See, also, Bang v. Charles T. Miller Hospital, 251 Minn. 427, 88 N.W.2d 186; Lester v. Aetna Cas. & Sur. Co., (C.C.A. 5), 240 F.2d 676. Compare Natanson v. Kline, supra, and Di Filippo v. Preston, Del., 173 A.2d 333, where it is held that the duty to warn the patient of inherent dangers in the treatment must be established by medical testimony.

An exception to the rule requiring a disclosure of the dangers of a treatment procedure, of course, is an actual emergency where the patient is in no condition to determine for himself. Some courts have said that another exception is where an explanation of every risk attendant upon a treatment procedure may well result in alarming a patient who is already apprehensive and who may, as a result, refuse to undertake surgery or a treatment in which there is a minimal risk or where such disclosure may result in actually increasing the risk by reason of the psychological results of the apprehension itself. Actually some courts recognize a further exception that each patient is to be treated as a separate problem on the theory that the patient’s mental and emotional condition is important, and that a certain amount of discussion consistent with full disclosure of facts necessary to an informed consent should be employed. Defendant argues for an application for one of these exceptions on the ground that the patient here was emotionally upset and the treatment was .recognized as an aid in recovery from such emotional unbalance, and that a disclosure of the dangers would only tend to increase the emotional, mental condition of the patient. She relies on Hunt v. Bradshaw, 242 N.C. 517, 88 S.E.2d 762; Amerine v. Hunter, (Tex.Civ.App.), 335 S.W.2d 643; Bernath v. Le Fever, 325 Pa. 43, 189 A. 342. Cf. Simone v. Sabo, 37 Cal.2d 253, 231 P.2d 19; Schloendorff v. Society of New York Hospital, 211 N.Y. 125, 105 N.E. 92, 52 L.R.A.,N.S., 505. This contention of defendant, however, is not available on appeal. Defendant neither offered any testimony nor requested an instruction on the question as to whether a disclosure of the risks involved in the treatment would *229alarm an emotionally upset and apprehensive patient to the extent that it would not be proper medical practice to disclose such risks to the plaintiff. Defendant’s defense was that she did advise plaintiff of the risks and dangers of the electroshock treatment. This was denied by plaintiff and she further claimed that the doctor expressly told her in answer to an inquiry that no danger could result from the treatment. Plaintiff testified that had she known of the dangers attendant upon the treatment, she would not have permitted it to have been performed.

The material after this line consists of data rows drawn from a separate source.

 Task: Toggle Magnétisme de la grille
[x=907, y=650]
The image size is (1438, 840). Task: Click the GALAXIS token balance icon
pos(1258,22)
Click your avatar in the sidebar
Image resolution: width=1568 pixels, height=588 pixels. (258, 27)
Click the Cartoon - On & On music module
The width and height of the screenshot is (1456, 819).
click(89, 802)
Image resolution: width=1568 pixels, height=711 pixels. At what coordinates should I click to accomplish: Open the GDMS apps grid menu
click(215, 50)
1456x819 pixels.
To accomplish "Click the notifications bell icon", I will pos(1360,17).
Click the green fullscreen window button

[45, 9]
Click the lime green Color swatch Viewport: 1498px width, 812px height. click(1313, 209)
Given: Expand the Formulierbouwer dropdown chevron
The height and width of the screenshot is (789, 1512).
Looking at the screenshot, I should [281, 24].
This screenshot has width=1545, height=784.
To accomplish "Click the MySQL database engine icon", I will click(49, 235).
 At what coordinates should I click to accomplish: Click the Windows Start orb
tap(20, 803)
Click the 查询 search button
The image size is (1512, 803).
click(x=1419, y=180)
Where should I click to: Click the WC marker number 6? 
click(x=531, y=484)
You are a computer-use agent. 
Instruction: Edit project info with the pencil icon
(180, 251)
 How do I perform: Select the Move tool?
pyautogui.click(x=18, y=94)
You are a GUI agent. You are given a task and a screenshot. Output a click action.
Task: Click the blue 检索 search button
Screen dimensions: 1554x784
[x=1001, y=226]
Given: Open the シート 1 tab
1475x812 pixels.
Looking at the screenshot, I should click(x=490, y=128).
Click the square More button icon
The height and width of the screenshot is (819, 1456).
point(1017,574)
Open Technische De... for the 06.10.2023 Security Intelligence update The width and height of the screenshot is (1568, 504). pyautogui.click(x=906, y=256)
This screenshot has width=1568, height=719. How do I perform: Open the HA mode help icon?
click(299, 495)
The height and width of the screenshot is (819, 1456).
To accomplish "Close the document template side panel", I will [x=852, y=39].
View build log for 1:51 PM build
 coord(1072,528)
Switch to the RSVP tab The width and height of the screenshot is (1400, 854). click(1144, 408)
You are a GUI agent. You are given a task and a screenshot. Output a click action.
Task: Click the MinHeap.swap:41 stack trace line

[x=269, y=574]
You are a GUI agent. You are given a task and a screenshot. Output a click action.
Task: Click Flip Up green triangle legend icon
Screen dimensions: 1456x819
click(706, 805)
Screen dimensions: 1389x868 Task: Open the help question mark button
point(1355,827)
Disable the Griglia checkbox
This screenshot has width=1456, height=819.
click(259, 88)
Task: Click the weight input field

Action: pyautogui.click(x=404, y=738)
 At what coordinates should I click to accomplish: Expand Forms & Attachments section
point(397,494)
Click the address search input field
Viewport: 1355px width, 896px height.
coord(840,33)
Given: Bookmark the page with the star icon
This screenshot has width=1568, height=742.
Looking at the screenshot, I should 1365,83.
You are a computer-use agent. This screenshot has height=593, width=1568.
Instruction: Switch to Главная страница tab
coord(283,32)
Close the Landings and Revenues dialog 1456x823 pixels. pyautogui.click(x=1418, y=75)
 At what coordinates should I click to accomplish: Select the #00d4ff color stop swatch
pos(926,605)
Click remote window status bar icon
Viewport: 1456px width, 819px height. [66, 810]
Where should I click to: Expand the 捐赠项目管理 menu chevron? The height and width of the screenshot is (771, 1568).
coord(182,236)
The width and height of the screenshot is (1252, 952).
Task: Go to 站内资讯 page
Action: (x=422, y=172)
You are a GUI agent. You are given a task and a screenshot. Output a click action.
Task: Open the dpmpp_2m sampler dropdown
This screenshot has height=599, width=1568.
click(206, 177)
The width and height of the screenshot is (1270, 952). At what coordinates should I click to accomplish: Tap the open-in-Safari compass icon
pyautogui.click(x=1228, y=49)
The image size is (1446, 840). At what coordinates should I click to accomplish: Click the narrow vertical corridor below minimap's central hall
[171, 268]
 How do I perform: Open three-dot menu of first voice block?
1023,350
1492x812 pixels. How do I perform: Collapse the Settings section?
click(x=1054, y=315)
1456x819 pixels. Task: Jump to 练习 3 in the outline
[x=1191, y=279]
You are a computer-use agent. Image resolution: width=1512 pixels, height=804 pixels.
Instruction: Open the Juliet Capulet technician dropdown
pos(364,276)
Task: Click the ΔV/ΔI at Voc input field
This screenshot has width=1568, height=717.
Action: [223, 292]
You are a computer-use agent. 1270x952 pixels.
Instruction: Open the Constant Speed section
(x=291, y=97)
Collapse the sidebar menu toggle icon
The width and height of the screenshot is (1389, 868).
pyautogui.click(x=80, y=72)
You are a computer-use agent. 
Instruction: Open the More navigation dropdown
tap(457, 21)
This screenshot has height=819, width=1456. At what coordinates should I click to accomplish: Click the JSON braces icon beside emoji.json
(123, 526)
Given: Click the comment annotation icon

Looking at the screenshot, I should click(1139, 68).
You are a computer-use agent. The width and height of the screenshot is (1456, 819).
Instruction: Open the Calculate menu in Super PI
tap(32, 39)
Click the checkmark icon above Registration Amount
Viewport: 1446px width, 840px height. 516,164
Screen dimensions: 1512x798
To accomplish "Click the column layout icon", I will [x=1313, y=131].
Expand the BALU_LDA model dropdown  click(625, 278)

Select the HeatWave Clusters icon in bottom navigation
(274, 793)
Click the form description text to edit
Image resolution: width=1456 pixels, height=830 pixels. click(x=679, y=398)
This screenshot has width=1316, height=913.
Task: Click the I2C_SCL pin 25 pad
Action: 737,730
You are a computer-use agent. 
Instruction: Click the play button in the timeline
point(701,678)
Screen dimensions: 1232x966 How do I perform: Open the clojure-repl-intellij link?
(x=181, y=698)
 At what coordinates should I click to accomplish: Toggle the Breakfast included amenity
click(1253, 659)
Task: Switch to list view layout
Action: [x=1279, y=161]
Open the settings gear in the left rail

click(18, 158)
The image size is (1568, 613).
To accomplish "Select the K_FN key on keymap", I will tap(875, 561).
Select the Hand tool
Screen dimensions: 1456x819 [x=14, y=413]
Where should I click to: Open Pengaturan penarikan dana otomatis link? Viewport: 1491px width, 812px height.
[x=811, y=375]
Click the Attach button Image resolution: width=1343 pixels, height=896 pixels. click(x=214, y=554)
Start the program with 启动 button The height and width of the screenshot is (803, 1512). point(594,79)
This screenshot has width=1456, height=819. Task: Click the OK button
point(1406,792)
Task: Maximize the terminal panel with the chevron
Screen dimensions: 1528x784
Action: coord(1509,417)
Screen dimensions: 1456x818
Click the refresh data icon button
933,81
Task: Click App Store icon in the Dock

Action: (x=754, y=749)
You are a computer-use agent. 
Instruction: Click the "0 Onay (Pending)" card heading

A physician who misleads a patient by not only failing to give a warning of reasonable and recognized risks inherent in a treatment after which the patient would have refused the treatment, but by affirmatively assuring her that there are no risks, knowing such statement to be untrue, is liable for the harmful consequences of the treatment. Such a failure to disclose, or the giving of an untrue answer as to the probable consequences of a treatment constitutes malpractice; and a doctor who fails to so advise his client, or gives an untrue answer as to such consequences, is liable for malpractice unless his failure to do so comes within one of the exceptions to the rule requiring candor and disclosure. Under the circumstances of this case, a fact issue was presented for determination by the jury upon which there was no necessity for expert medical testimony.

A careful review of the evidence convinces us there was no error in the denial of defendant’s motion for a directed verdict.

Other questions presented and argued have either been disposed of by what we have said, or have been found to be without merit.

The judgment appealed from will be reversed and remanded with instructions to grant a new trial.

It is so ordered.

COMPTON, C. J., and CHAVEZ, J., concur.

CARMODY and MOISE, JJ., not participating.